The US used to control much more territory than it does today, particularly after the Second World War when the overseas area under US jurisdiction held a combined population of around 135m people.
That figure is wild considering that was three million more people than lived on the US mainland at that time. One of the most extraordinary stories to emerge from the US empire is the story of the colonisation of The Philippines, made more intriguing by the largely successful American effort to forget it ever happened.
That the Philippines was a US colony for almost 50 years is a revelation to many Americans today, but the fact remains that the Philippines was once the largest of the US colonies, ever since the US wrested control of the nation following the Spanish-American war in 1898 and declared military control.
That war is also how the US got hold of Puerto Rico and Guam. American politicians argued at the time that taking these places over was not empire-building, rather it was almost humanitarian.
‘Manifest destiny’ allowed them to believe that what they were doing was preordained and noble, as opposed to brutal and plunderous. As the historian Mae Ngai writes in her book,: “Central to the colonial project was the belief that the new territories were inhabited by backward races incapable of self-rule. Americans saw Filipinos as a motley-coloured race comprising innumerable uncivilised tribes. While it was common to view all non-European peoples as backward, casting Filipinos as “tribal” was essential because it denied them the status of nationhood.”
Philippine revolutionaries were horrified; they had seen the Americans as allies in their fight against their previous Spanish colonisers. The fledgling nation had even designed their new flag in red, white, and blue in appreciation for the US.
The Filipinos refused to accept US authority over their country but, following a brutal three-year struggle, the Philippine-American War, the US emerged victorious and replaced military rule with US civil government.
In the decades that followed, the US wrestled with how best to deal with their conquest, more than 8,000 miles from the mainland. After the Second World War, they granted independence to The Philippines, but not because of any ethical or moral code. Rather, they worried about the cost of maintaining this colony, and simultaneously, racist nativists were objecting to Filipinos moving to the mainland. There are still a small number of US troops stationed across military bases in the Philippines, a crucial area for access to the contested South China Sea, and that part of the story is yet to see an ending.

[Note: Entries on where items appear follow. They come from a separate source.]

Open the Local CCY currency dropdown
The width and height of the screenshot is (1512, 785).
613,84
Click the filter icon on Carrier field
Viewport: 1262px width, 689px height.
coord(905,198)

However resolutely you ignore past behaviours, they will find a way into the present, or the future. It’s inaccurate to conflate Philippine experience with US customs and border protection agents in Irish airports, or extrajudicial American prisons on Guantánamo Bay, or the ongoing struggle for Puerto Rican autonomy. But what these places have in common is that all of them are points on a deliberately blurred map of the United States, one that only comes into focus when you look hard enough.